0:00

[MUSIC] We can drive the product rule by just going back, to the definition of

derivative. So what is the definition of derivative

say? It tell us that the derivative of the product of f of x and g of x is a

limit. It's the limit as h approaches zero.

Of the function at x+h, which, in this case, is the product of f and g, both

evaluated at x+h, because I'm thinking of this as the function, so I'm plugging in

x+h, and I subtract the function evaluated at x, which is just f(x)*g(x),

and then I divide that by h. So, it's this limit of this difference

quotient, that gives me the derivative of the product.

How can I evaluate that limit? Here's the trick, I'm going to add a disguised

version of zero to this limit. Instead of just calculating the limit of

f(x+h)g(x+h)-f(x)g(x), I'm going to subtract and add the same thing.

So here, I've got f(x+h)*g(x+h), just like up here.

Now I'm going to just subtract f(x+h)*g(x+h), and then add it back in,

plus f(x+h)*g(x). This is just zero,

I haven't done anything. And I'm going to subtract f(x)*g(x) right

here and I'm still dividing by h. So these are the same limits,

I haven't really done anything, but I've actually done everything I need.

By introducing these extra factors, I've now got a common factor of f(x+h) here

and a common factor of g(x) here. So, I can collect those out and I'll get

some good things happening as a result. Let's see exactly how this happens.

So this is the limit as h goes to zero, I'm going to pull out that common factor

of f(x+h) [SOUND]. And I'm going to multiply by what's left

over g(x+h)-g(x) [SOUND] and I can put it over h.

So that's these two terms. Now, what's left over here? I've got a

common factor of g(x). And what's left over? f(x+h)-f(x) I'll

divide this by h, and then the factor I pull out is g(x).

So this limit is the same as this limit. Now this is a limit of a sum.

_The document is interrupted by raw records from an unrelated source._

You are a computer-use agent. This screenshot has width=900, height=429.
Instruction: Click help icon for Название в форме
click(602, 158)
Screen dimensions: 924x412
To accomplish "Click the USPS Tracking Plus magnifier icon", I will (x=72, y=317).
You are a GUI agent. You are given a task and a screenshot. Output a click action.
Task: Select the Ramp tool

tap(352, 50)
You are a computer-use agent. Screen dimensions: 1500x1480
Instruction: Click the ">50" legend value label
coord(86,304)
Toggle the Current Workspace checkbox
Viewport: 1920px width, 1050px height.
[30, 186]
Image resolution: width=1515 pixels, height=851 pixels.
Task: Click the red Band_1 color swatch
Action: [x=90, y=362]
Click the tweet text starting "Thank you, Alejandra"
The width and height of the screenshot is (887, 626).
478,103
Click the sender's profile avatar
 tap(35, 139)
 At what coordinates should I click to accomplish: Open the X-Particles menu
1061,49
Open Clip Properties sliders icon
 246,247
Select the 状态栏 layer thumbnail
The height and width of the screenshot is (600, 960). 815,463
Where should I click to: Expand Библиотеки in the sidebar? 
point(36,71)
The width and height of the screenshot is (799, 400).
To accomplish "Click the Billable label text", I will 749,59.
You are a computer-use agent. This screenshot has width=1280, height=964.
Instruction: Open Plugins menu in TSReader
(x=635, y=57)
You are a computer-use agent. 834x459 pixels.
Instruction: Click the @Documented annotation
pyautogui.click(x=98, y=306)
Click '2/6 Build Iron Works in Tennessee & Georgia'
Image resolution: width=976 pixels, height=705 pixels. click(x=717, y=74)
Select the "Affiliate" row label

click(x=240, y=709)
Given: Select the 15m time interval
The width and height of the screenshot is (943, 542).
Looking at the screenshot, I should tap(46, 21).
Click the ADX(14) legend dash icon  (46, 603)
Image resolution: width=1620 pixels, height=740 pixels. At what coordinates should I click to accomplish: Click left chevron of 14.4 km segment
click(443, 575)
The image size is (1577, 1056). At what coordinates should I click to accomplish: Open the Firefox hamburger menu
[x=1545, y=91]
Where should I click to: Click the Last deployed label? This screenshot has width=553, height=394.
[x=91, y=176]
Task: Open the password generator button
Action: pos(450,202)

So that's a sum of the limits provided the limits exist and we'll see that they

do. So this is the limit as h goes to zero of

f(x+h)*g(x+h)-g(x)/h plus the lim as h goes to zero of f(x+h)-f(x)/h*g(x).

3:03

Now what do I have here I've got limits of products which are the products of

limits providing the limits exist, and they do and we'll see, so let's rewrite

these limits of products as products of limits.

This is the limit as h goes to zero of f(x+h) times the limit as h goes to zero

of g(x+h)-g(x)/h. You might begin to see what's happening

here, plus the limit as h goes to zero of

f(x+h)-f(x)/h times the limit as h goes to zero of g(x).

Okay, now we've got to check that all these

limits exist, in order to justify replacing limits [INAUDIBLE] limits.

But these limits do exist, let's see why?

This first limit, the limit of f(x+h) as h goes to zero, it's actually the hardest

one I think, of all these to see. Remember back, we showed that

differentiable functions are continuous. This is really calculating the limit of f

of something, as the something approaches x.

And that's really what this limit is, and because f is continuous, because f is

differentiable, this limit is actually just f(x).

But I think seeing that step is probably the hardest in this whole argument.

What's this thing here? Well, this is the limit of the thing that calculates the

derivative of g, and g is differentiable by assumption.

So, this is the derivative of g at x plus, what's this limit? This is the

limit that calculates the derivative of f, and f is differentiable by assumption,

so that's f (x)'. This is the limit of g(x), as h goes to

zero. This is the limit of a constant.

Wiggling h doesn't affect this at all, so that's just g(x).

And look at what we've calculated here. The limit that calculates the derivative

of the product is f(x)*g'(x)+f'(x)*g, that is the product rule.

What have we really shown here? Well, here is one way to write down the product

rule very precisely. Confusingly, I'm going to define a new

function that I'm calling h. So h is just the product of f and g now,

h(x)=f(x)*g(x). If f and g are differentiable at some

point, a, then I know the derivative of their product.

The derivative of their product Is the derivative of f times the value of g plus

the value of f times the derivative of g. This is a precise statement of the

product rule, and you can really see, for instance, where this differentiability

condition was necessary. In our proof, at some point in the proof

here, I wanted to go from a limit of a product to the product of limits.

But in order to do that, I need to know that this limit exists.

And that limit is exactly calculating the derivative of G.

So you can really see where these conditions are playing a crucial role in

the proof of the product rule. [MUSIC]